Diouana, interprété par Mbissine Thérèse Diop, est bonne à Dakar pour une famille de coopérants français et finit par s’envoler pleine d’illusions en compagnie de ses employés en direction de la France. La France que Diouana connaît est celle d’un espace ouvert aux promesses et aux rêves. Ceux qui s’étalent sur les pages glacées des magazines. Tout cela sera de courte durée. A peine arrivée en France, elle déchante. Devenue un simple objet de commandement, et un animal exotique pour les convives, elle dépérit peu à peu… L’un des aspects qui caractérise le film, est l’économie de la parole. Elle permet de souligner le refus de dialoguer de Diouana, qui fait suite aux déconvenues, et sa terrible solitude. L’horizon de Diouana, est réduit à la froideur d’un appartement, qui devient progressivement son tombeau. Ainsi, nous ne verrons jamais l’extérieur de l’appartement à travers son regard. L’émigration n’est ici ni évasion ni errance. Elle est, comme pour le personnage de Diaw Fall, réclusion, immobilité et impossible retour. Le seul retour possible se fait sur soi. Il est souligné par la prépondérance de la voix intérieure, qui devient progressivement une carapace, contre le monde extérieur et ses bruits fussent-ils les paroles de ses employés. Cette voix qui redouble le sentiment d’enfermement, dit l’absence d’interlocuteur, la perte de l’innocence, et le poids du regret qui fait défiler les souvenirs d’une famille restée sans nouvelles et d’un amour laissé au pays. Cette voix étouffante renvoie également aux proches à qui on ne peut avouer, sous risque de perdre la face, une situation d’échec. Pour Sembène, ce voyage en Occident, celui qui captive les esprits mais également les corps, est celui des illusions qui échouent sur les récifs d’une réalité qui perpétue la logique coloniale.

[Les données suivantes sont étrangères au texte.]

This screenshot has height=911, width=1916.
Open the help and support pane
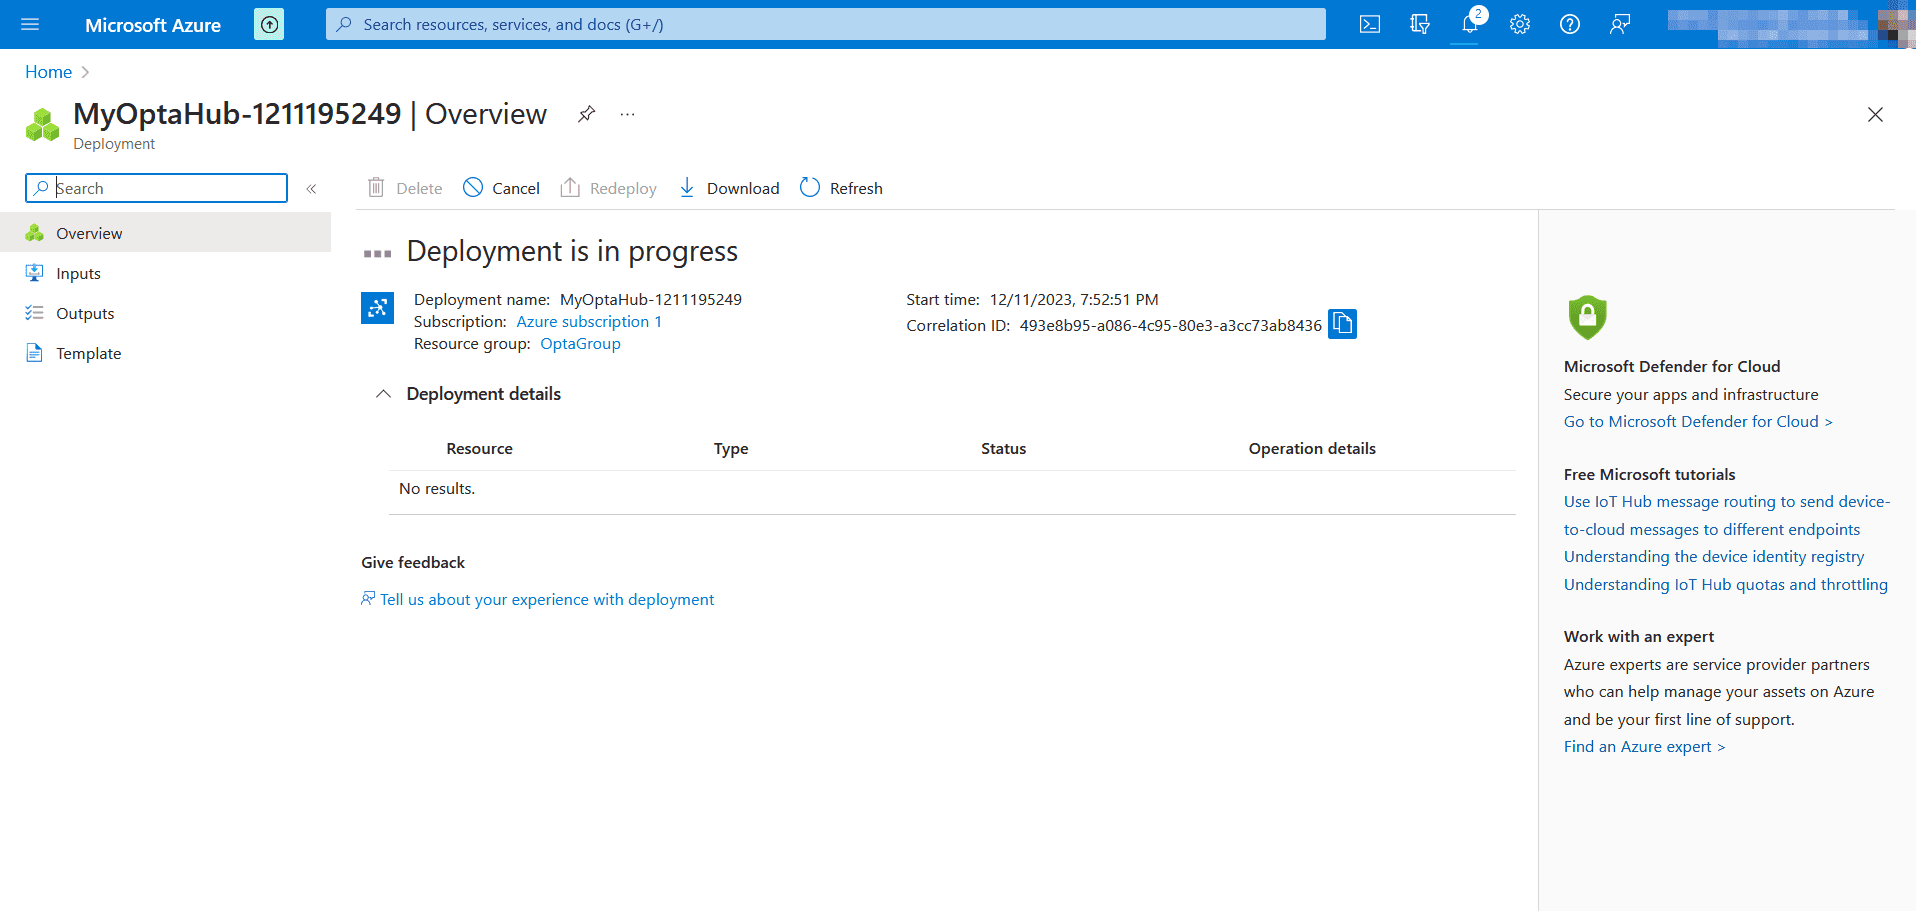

Si le dispositif du film est efficace, il est aussi laborieux dans sa mise en oeuvre, et une fois compris il n’offre que peu d’espaces de créativité. L’étouffement de la parole se poursuit sur une heure, aboutit logiquement sur le suicide, puis se conclut sur un épisode de culpabilité du père de famille, qui essaye de payer la famille de la défunte pour se donner bonne conscience. Et tandis qu’il se fait suivre à travers le village par un enfant portant le masque que la bonne avait emmené avec elle en France, on se dit qu’il y avait moyen de faire moins lourd comme mise en scène.